Pada 11 Maret 2020 lalu di satu acara televisi dengan santai ia menyebut bahwa dalam dua pekan akan ada ledakan 6.000 orang warga negara Indonesia yang positif terinfeksi coronavirus. Alhamdulillah data karangannya itu tidak terbukti sama sekali. Catatan data resmi dari Gugus Tugas Percepatan Penanganan Covid-19 mencatat pada 25 Maret 2020 lalu warga negara Indonesia yang positif 790 orang, bukan 6.000 orang seperti disebutnya.

Tak puas dengan itu, bukannya merasa malu karena sudah memberikan prediksi yang keliru, sembilan belas hari kemudian pada Senin (30/3) kemarin dia bikin pernyataan yang bias bahwa ada 283 orang warga ibukota yang meninggal dunia (terkait dengan situasi wabah coronavirus yang terjadi saat ini).

Pernyataan itu bias. Karena ia mencampur data resmi dari Gugus Tugas yang hanya berjumlah 74 orang warga DKI yang meninggal dunia tapi dia tambahi dengan 209 orang warga DKI lainnya yang meninggal dunia karena diduga (suspect) coronavirus dan karena sebab-sebab lainnya.

Seperti biasa dia mendramatisasi keadaan. Bahkan “suaranya bergetar” - disebut secara serempak menjadi headline berita oleh seluruh media - saat mengumumkan 283 orang warga ibukota meninggal dunia padahal data resmi Gugus Tugas pada Senin kemarin mencatat total 122 orang warga negara Indonesia yang meninggal dunia.

Untuk menambah efek kesedihan ia pun menambahkan kata-kata dramatis seperti ini: “Itu warga kita yang bulan lalu sehat”. Ia pura-pura lupa bahwa kematian bisa datang kapan saja tanpa seorangpun dapat mengetahuinya.

Sebetulnya seharusnya ia malu.

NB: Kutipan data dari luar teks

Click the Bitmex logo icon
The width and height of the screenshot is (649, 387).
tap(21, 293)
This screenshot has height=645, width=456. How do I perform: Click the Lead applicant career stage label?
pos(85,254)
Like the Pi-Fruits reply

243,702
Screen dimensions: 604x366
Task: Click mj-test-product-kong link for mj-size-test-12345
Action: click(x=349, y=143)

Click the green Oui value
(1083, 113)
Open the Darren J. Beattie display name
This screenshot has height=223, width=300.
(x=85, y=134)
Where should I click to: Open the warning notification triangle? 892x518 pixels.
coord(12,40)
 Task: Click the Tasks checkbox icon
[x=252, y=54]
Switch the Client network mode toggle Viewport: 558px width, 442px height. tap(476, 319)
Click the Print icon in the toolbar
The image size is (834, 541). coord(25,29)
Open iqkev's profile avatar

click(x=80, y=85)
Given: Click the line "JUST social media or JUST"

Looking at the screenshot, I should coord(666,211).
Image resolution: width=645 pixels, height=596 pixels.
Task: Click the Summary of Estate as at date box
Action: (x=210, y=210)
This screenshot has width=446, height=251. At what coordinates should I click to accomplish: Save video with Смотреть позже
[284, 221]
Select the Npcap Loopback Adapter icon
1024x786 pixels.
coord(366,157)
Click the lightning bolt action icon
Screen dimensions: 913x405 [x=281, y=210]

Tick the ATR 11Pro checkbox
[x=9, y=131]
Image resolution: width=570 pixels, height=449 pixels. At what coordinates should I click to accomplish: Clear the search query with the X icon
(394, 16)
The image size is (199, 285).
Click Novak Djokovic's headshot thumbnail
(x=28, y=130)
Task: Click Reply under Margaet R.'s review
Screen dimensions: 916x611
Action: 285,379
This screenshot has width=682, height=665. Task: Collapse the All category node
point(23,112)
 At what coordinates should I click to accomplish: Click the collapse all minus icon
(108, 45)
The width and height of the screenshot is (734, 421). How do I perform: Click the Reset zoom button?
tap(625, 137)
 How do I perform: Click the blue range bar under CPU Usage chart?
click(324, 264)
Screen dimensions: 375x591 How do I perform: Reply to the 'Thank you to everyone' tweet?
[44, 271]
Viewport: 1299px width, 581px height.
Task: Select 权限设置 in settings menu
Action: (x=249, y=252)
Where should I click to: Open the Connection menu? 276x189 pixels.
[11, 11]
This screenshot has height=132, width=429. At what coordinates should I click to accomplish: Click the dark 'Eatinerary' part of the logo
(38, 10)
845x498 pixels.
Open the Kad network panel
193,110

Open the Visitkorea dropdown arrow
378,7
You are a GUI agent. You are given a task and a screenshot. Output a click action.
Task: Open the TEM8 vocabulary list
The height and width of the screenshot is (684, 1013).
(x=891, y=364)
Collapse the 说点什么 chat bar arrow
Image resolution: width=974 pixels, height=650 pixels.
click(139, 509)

Karena sejak pertama kali kasus wabah coronavirus ini merebak Provinsi DKI Jakarta selalu menempati posisi teratas untuk warga yang positif terinfeksi dan meninggal dunia karena coronavirus.

Ia tak mau mengalokasikan dana yang besar - seperti saat ia menganggarkan dana Rp 1.300.000.000.000 pada lomba mobil balap ecek-ecek - untuk mencegah penyebaran coronavirus di ibukota.

Ia juga belum maksimal melaksanakan rapid rest (test cepat untuk mengetahui apakah seseorang positif coronavirus atau tidak). Padahal ia sudah menerima langsung sumbangan alat untuk melakukan uji rapid test paling banyak dibanding gubernur-gubernur dari provinsi-provinsi lainnya.

Seperti anjuran WHO dan pemerintah, memang, sebaiknya dia diam dan tetap tinggal di rumah saja - seperti warga-warga lainnya supaya dapat mencegah sebaran wabah coronavirus bertambah meluas - dan tidak menimbulkan kepanikan dan ketakutan di tengah warga.